SF Supes Act Like United Nations

Proclamations on foreign policy are not off-limits to local politicans.

Most local politicians may devote their waking hours to filling potholes -- but then again, most local politicians are not the San Francisco Board of Supervisors.

From genocide in Darfur to the human-rights record of China, from Northern Ireland to southern Sudan and Iraq, Afghanistan and in between, the local body politic finds time to sound off on a host of national and international issues, the San Francisco Examiner observes.

The Board makes its feelings known via nonbinding resolutions, which are typically nothing more than a summation of facts and a statement urging change. These take little time to craft and little time to "pass" at Board -- usually a brief discussion and brief vote during meetings that can last half a day -- but nonetheless rankle some observers who feel the Board's time is better spent elsewhere. As in anywhere elsewhere.

On Tuesday, for example, the Board passed a resolution authored by Sup. John Avalos, the mayoral runner-up to Ed Lee. Avalos asked the federal government to cut military spending and end the wars in Iraq and Afghanistan. The resolution passed the Board by an 8-3 vote.

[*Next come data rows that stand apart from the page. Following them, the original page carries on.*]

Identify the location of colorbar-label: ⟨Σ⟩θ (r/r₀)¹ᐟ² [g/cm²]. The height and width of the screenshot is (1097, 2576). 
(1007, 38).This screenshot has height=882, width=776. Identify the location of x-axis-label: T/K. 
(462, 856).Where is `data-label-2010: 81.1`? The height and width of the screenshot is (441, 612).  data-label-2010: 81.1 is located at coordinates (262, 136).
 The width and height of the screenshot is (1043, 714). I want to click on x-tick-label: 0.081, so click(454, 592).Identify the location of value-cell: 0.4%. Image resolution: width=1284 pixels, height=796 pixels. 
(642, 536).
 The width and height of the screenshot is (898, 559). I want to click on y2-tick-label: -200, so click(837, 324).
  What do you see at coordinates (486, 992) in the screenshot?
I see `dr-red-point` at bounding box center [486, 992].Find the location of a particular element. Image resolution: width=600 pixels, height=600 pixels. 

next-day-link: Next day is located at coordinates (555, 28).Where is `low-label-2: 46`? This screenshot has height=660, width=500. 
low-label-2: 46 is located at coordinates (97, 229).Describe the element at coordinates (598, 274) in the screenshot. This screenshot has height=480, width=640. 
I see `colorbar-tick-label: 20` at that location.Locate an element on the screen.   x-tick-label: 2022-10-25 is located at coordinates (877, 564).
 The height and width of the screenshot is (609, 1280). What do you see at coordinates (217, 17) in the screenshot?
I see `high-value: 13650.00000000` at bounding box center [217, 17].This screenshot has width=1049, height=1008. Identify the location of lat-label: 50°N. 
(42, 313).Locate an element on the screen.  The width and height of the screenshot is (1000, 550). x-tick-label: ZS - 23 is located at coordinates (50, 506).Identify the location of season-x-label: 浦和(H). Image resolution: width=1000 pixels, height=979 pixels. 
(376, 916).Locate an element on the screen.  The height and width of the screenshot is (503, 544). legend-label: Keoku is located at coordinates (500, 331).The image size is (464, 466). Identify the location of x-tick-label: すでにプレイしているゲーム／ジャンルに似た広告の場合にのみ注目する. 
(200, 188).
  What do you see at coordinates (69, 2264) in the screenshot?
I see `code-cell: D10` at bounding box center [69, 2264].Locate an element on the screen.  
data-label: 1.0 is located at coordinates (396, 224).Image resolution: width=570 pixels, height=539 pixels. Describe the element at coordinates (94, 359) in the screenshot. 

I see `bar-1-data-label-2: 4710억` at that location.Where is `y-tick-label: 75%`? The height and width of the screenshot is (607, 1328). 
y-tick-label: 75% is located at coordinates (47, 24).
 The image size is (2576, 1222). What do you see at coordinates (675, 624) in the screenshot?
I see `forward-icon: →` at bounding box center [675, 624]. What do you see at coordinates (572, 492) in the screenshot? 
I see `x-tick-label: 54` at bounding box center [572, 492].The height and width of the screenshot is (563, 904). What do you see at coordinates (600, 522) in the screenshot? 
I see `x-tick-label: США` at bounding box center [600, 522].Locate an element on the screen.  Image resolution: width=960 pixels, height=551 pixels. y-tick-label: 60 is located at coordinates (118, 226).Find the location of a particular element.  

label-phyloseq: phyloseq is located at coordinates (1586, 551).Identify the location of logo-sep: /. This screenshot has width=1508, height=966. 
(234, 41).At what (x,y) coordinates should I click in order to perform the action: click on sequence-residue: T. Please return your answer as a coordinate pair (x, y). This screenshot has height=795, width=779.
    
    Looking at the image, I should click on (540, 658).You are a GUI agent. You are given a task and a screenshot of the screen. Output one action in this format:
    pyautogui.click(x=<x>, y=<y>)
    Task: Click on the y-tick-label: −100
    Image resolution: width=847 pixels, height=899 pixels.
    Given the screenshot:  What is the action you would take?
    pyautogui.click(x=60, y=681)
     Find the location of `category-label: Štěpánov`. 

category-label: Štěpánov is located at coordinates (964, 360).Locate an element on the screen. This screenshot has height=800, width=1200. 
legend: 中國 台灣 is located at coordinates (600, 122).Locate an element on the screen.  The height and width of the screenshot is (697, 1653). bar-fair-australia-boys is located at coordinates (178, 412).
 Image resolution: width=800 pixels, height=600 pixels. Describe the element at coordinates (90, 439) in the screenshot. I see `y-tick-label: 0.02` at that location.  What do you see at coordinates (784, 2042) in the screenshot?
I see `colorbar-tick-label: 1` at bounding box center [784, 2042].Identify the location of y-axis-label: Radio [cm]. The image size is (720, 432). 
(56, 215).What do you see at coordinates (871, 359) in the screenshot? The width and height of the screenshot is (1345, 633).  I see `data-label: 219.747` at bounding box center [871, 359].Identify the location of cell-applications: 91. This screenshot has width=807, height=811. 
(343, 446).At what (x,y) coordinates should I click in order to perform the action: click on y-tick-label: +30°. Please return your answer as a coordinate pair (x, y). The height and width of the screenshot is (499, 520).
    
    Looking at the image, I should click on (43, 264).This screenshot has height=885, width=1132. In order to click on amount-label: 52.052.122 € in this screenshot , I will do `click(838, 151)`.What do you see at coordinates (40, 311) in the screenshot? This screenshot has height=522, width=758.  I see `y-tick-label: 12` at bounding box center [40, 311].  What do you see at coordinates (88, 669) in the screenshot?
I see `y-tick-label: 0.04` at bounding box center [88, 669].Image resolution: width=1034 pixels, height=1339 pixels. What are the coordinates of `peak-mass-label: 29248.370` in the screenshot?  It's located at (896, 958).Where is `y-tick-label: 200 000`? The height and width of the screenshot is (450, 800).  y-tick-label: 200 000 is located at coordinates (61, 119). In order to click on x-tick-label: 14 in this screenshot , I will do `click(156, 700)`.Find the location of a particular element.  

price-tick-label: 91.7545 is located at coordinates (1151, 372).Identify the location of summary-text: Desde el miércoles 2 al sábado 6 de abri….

Sup. Mark Farrell, who represents the Marina, said it's time wasted. Avalos pointed out that federal cash has been slashed from local transportation, health care and other budgets only to be spent overseas on soldiering.

But even some critics of the Board's tendency to opine large admit that it can have an impact. Remember apartheid? American firms stopped investing in South Africa due to its racist policies after public pressure was applied, "and San Francisco was a leader in that," pointed out political consultant Jim Ross.